Section 7. The Federal Reserve System no longer represents the United States government in its dealings with commercial banks or other central banks. The United States government hereby severs all connection with the Board of Governors of the Federal Reserve System. The Federal Reserve System, as a private banking enterprise, is hereby obligated to pay taxes owed by any other commercial bank.
Section 8. The United States government hereby severs all connection with the Federal Deposit Insurance Corporation (FDIC), a private insurance company. This law hereby repeals all previous laws guaranteeing payments to the FDIC by the United States government.
This would involve shrinking the Federal government’s control over banking. Shrinking the Federal government is a pro—free market position. Surely, no one calling himself a free market economist could object to these two reforms. (As the Mogambo Guru would say, hahahahaha.)
AVOIDING GRAND SCHEMES
Any attempt to formulate a monetary reform that would restore a full gold coin standard in one fell swoop is revolutionary. There is no support for it. It would have extensive unintended consequences. Who is wise enough to think through all of the fallout?
Those of us who believe in the free market should recognize that the decentralized knowledge and capital within society will make hash of any grand scheme. It will do so in short order.
What about setting the price of gold in dollars? No need. Within two years, the United States government would have no gold in reserve under my reform.
Anyone could use any currency he chooses. As long as he pays his taxes in gold coins, it does not matter what currency he uses. It is none of the government’s business, except to establish a currency-gold ration for the following year. What about the gold/silver ratio? Let the free market decide.
What if the government inflates? People can use a different currency. They can use gold. What if the government deflates? Same answer.
Does this solve the problem of fractional reserve banking? It is a start. The market can solve it, as Mises said. With no FDIC to protect them, and with the Federal Reserve System just one more profit-seeking, tax-paying bank, let the bankers look out for themselves.

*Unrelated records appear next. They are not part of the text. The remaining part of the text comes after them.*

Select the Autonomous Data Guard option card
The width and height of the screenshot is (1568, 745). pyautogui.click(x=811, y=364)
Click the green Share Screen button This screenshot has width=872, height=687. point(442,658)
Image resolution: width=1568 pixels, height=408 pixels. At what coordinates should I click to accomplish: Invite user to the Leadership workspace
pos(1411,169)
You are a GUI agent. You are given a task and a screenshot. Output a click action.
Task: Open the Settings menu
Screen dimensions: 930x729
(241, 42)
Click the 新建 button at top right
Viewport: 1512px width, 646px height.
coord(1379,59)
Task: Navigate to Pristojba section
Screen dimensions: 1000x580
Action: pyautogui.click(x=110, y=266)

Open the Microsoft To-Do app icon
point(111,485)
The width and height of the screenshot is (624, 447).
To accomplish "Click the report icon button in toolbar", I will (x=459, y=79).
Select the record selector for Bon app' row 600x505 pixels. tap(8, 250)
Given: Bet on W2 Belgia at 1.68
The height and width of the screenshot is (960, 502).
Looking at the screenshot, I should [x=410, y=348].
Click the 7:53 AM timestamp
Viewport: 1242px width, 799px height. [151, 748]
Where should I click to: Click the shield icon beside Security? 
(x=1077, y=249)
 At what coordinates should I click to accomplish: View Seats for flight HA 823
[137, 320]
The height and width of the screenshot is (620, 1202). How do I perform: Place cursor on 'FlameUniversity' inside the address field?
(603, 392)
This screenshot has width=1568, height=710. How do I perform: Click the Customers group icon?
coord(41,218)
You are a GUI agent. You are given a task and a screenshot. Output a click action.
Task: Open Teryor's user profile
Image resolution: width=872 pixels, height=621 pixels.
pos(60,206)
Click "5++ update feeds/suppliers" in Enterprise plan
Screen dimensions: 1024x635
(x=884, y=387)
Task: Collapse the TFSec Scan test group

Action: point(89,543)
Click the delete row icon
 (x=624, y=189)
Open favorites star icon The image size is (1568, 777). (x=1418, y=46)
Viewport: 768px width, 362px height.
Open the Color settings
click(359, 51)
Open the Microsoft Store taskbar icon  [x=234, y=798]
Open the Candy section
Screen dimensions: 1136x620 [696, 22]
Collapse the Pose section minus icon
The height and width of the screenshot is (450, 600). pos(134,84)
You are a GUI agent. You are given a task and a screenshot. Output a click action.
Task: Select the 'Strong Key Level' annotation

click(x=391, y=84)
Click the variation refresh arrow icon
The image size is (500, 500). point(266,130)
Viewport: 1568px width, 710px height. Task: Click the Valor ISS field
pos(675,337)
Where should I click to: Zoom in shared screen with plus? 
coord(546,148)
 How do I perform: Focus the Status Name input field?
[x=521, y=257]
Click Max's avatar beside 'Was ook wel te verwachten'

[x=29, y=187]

But what about depositors? Who will look after their interests? I have a suggestion: depositors.
If this sounds crazy to you, then I suggest that the public schools, the economists, the pundits, and the folks on tout TV have done a number on you.
The #1 goal of monetary reform ought to be to get the government out of the money and banking business. This is a radical suggestion.
It is a better strategy to get the Federal government out of the banking business than it is to propose a grand strategy of monetary reform that relies on the wisdom of politicians to restore sound money.
Let the free market restore sound money. Let us be content with Congress getting out of the money game, thereby cutting loose the Federal Reserve and the FDIC. Let those two sweetheart deals fend for themselves.
I do not seek a revolutionary reform. I merely suggest returning to the Constitution. What conservative could oppose that? (Hahahahaha!)